*What this task involves*
No pictures, no extra lines: copy exactly from the line with "Select 'Open Last Project' menu option" through the end of the entries.

'''

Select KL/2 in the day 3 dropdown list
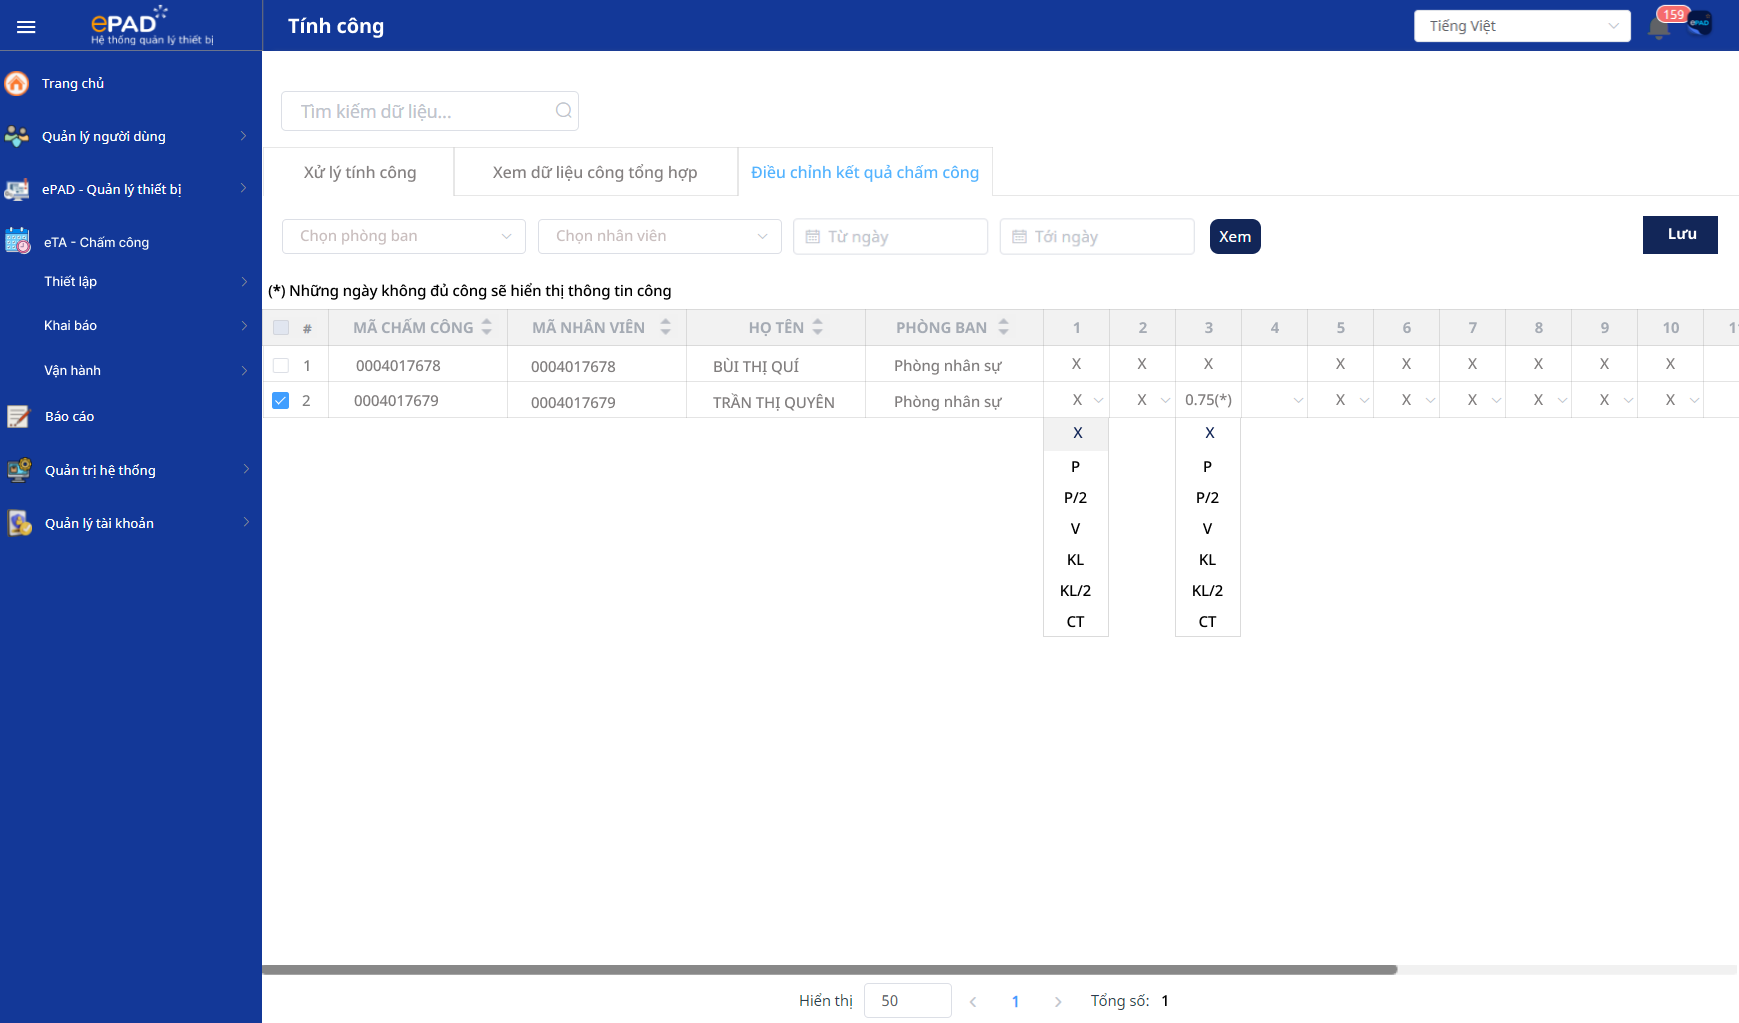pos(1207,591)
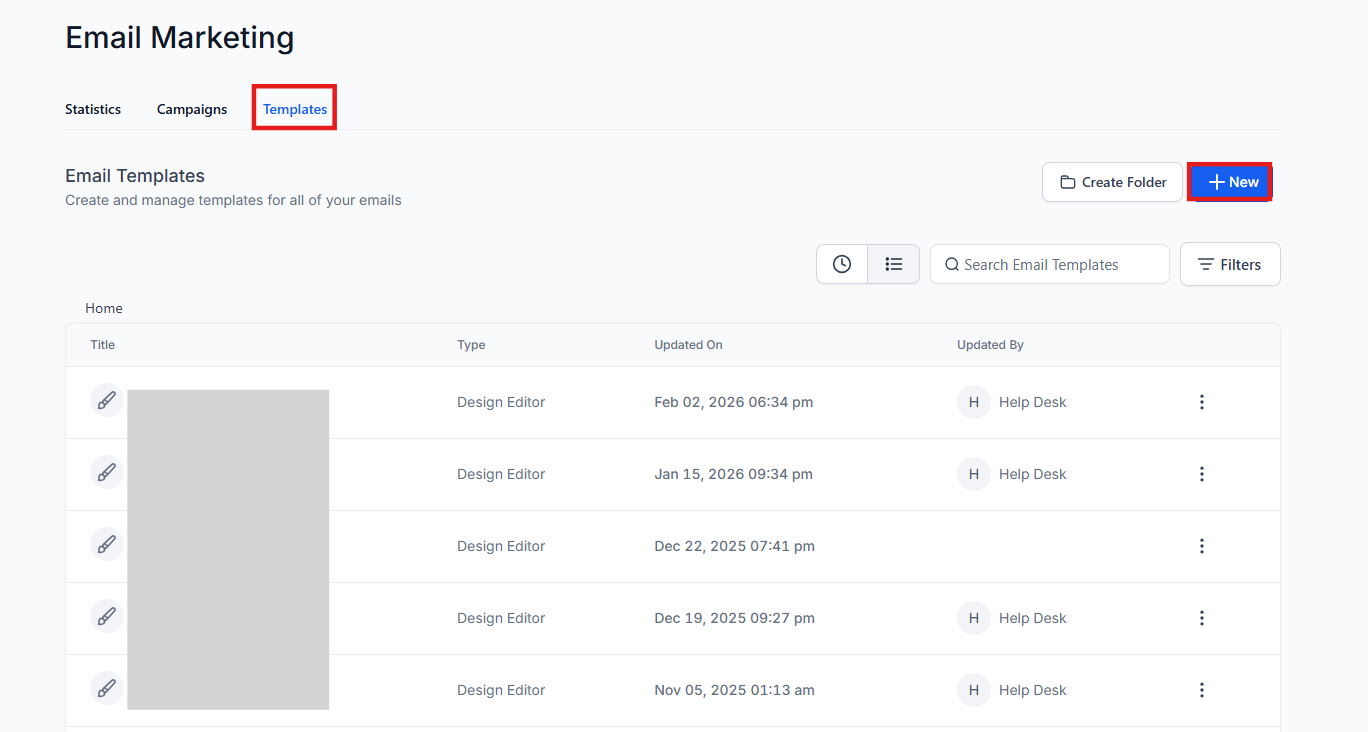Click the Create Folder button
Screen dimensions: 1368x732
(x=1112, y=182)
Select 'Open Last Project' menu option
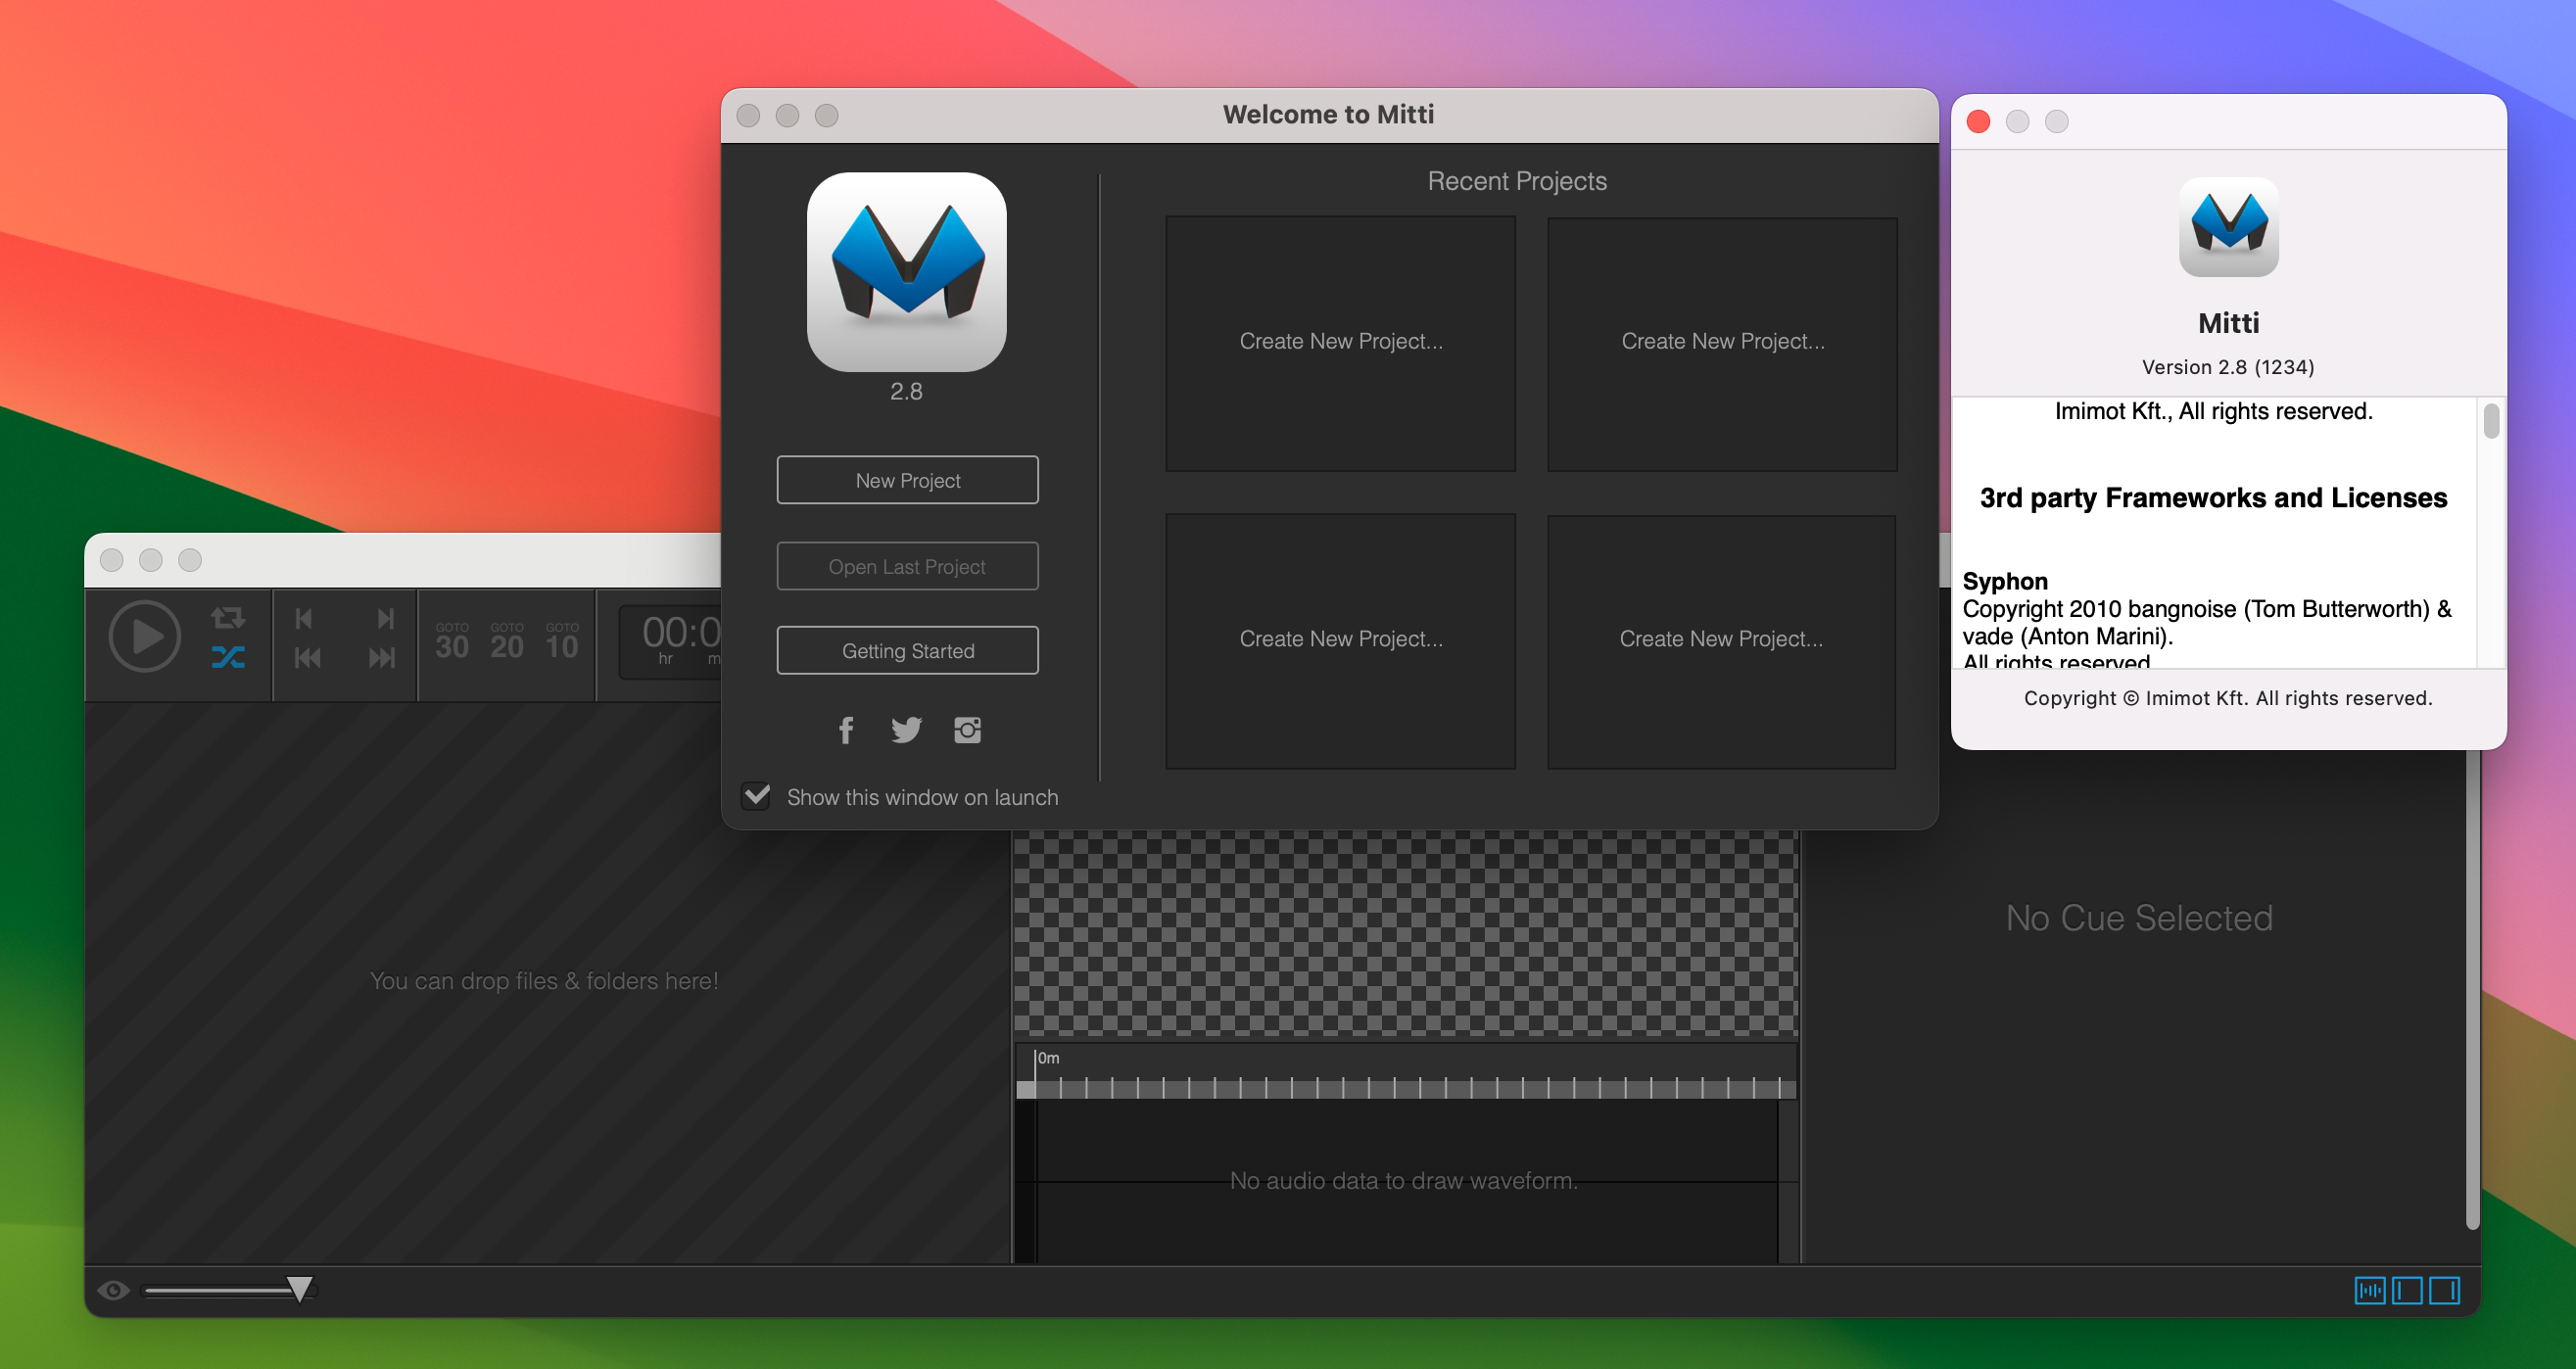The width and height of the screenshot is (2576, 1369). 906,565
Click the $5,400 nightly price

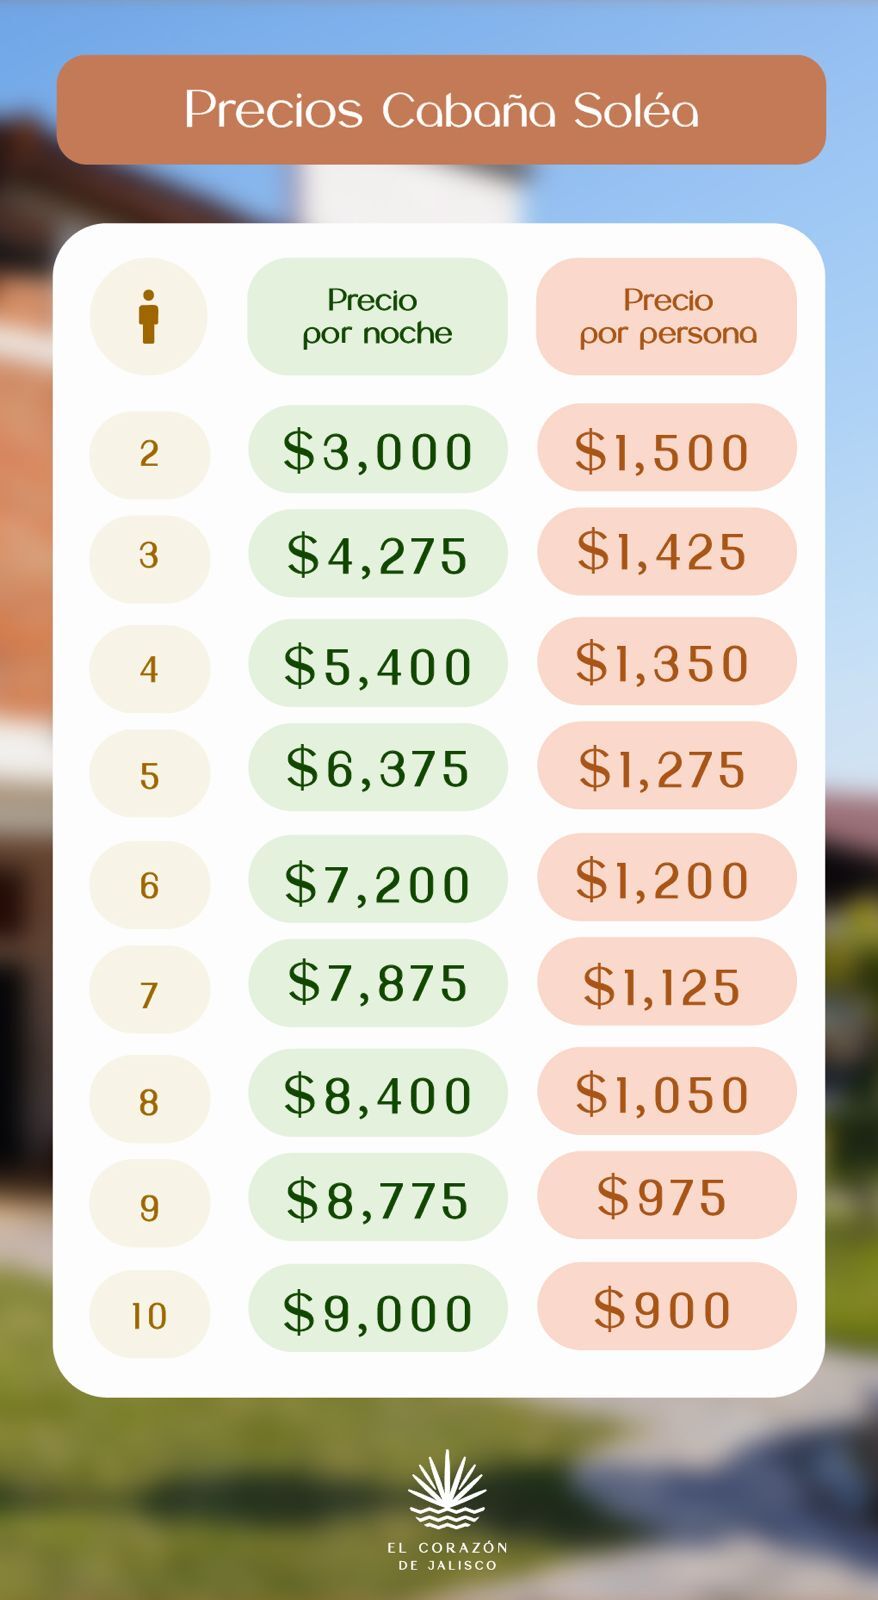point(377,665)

'''

*Answer box*
Select 'Open Last Project' menu option
The width and height of the screenshot is (2576, 1369). 906,565
Click the $5,400 nightly price

point(377,665)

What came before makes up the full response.